"Manires de boire, manières de vivre : anthropologie de l'alcoolisation", Jean-Pierre CASTELAIN (Extrait)
Je travaille à l’hôpital du Havre et plus particulièrement en psychiatrie. Travaillant en psychiatrie, je ne vais pas développer comment sont perçues les personnes ayant des problèmes d’alcool dans les hôpitaux en général et en psychiatrie en particulier. A l’occasion d’un programme de recherche, un programme commun comme il en existait encore il y a quelques années, du Ministère de la santé, de l’INSERM et du CNRS, sur le thème "santé, maladie, société", les hasards de formation ont fait que j’avais été plusieurs fois sollicité dans les formations permanentes, continues, des médecins, des psychiatres, des éducateurs, qui me demandaient d’apporter un point de vue anthropologique sur l’alcoolisme car évidemment on ne parlait que d’alcoolisme. Une fois que j’avais sorti toutes les banalités, parfaitement vraies du reste, que la consommation d’alcool était évidente dans notre société, ritualisée, que boire de l’eau est suspect pour tout le monde, les anniversaires, la célébration des diplômes etc., le vin dans la Bible, le vin, le sang des travailleurs…Une fois qu’on avait dit toutes ces choses, en fait on n’allait pas très très loin, on rappelait des évidences tellement banales qu’une fois qu’on les avait dites on passait à autre chose, c’est-à-dire soigner l’alcoolique et entre les deux, rien.

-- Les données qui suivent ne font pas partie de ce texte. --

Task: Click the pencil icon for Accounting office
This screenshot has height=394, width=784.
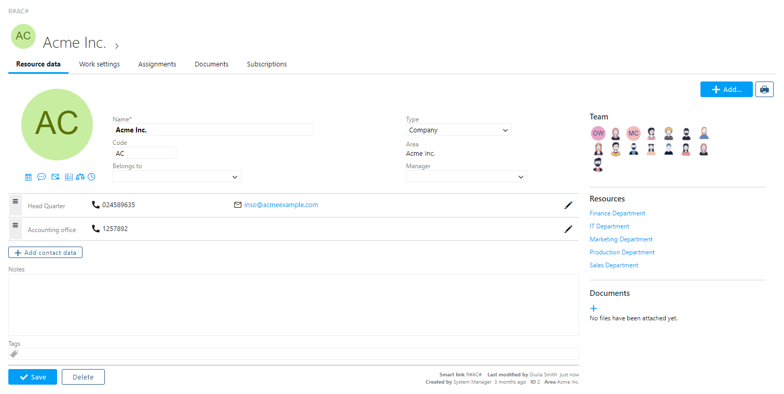Action: point(568,229)
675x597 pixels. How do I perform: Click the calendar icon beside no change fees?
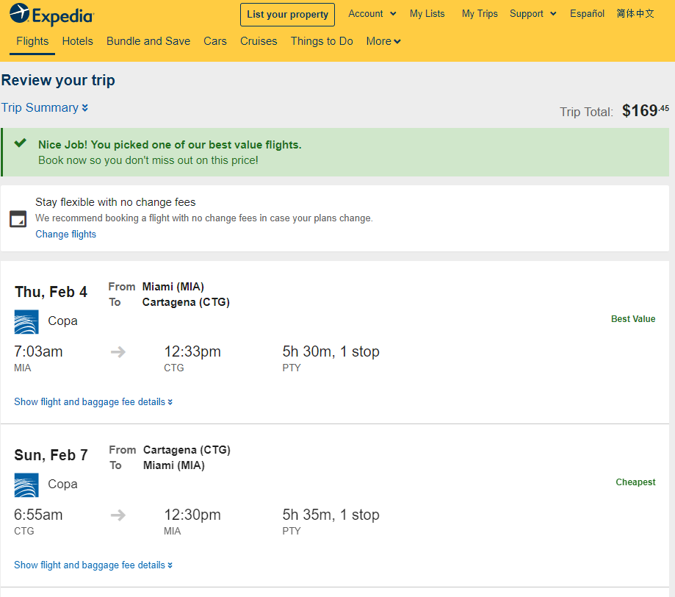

C’est un peu en contrepoint de cette attitude que j’ai proposé un travail sur l’alcoolisation, c’est à dire au degré zéro, ce que j’ai dit en deux mots au début, en considérant une population donnée. Je ne vais pas entrer dans les détails, la sociologie, l’anthropologie, mais bon, ce qui m’intéressait c’était quelque chose de qualitatif, d’être avec un groupe de personnes pour voir d’aussi près que possible, éventuellement de l’intérieur comme on dit parfois, de voir ces comportements. Interroger les gens dans la rue : qu’est ce que vous avez bu depuis 4 heures et faire des statistiques là-dessus, c’est une autre démarche qui peut être intéressante mais ce n’était pas ce qui m’intéressait.
Donc, quelle population étudier, pourquoi ? Très vite je me suis intéressé aux dockers. D’origine je ne suis pas Havrais, je ne suis pas Normand, je débarquais dans cette ville et ce qui m’avait frappé, sans même savoir que je m’intéresserais à eux de près, c’était comment la population des Havrais dans cette ville désigne les dockers. Les dockers, et c’est encore vrai maintenant, sont des voleurs, des fainéants, des alcooliques, il y a encore quelques termes encore moins aimables qui viennent de temps en temps et souvent alcoolique revient en premier.
Donc, j’étais un peu attiré par cette population quand je cherchais qui… mon exotisme arrivant et voulant faire ce genre de travail, un travail au Havre, dans une ville que je ne connais pas, j’ai été attiré par les populations maritimes, portuaires…étudier les chauffeurs de bus, les employés de la SNCF, spécifiques cela peut se faire n’importe où, donc c’est vrai, j’étais plutôt orienté vers ces populations.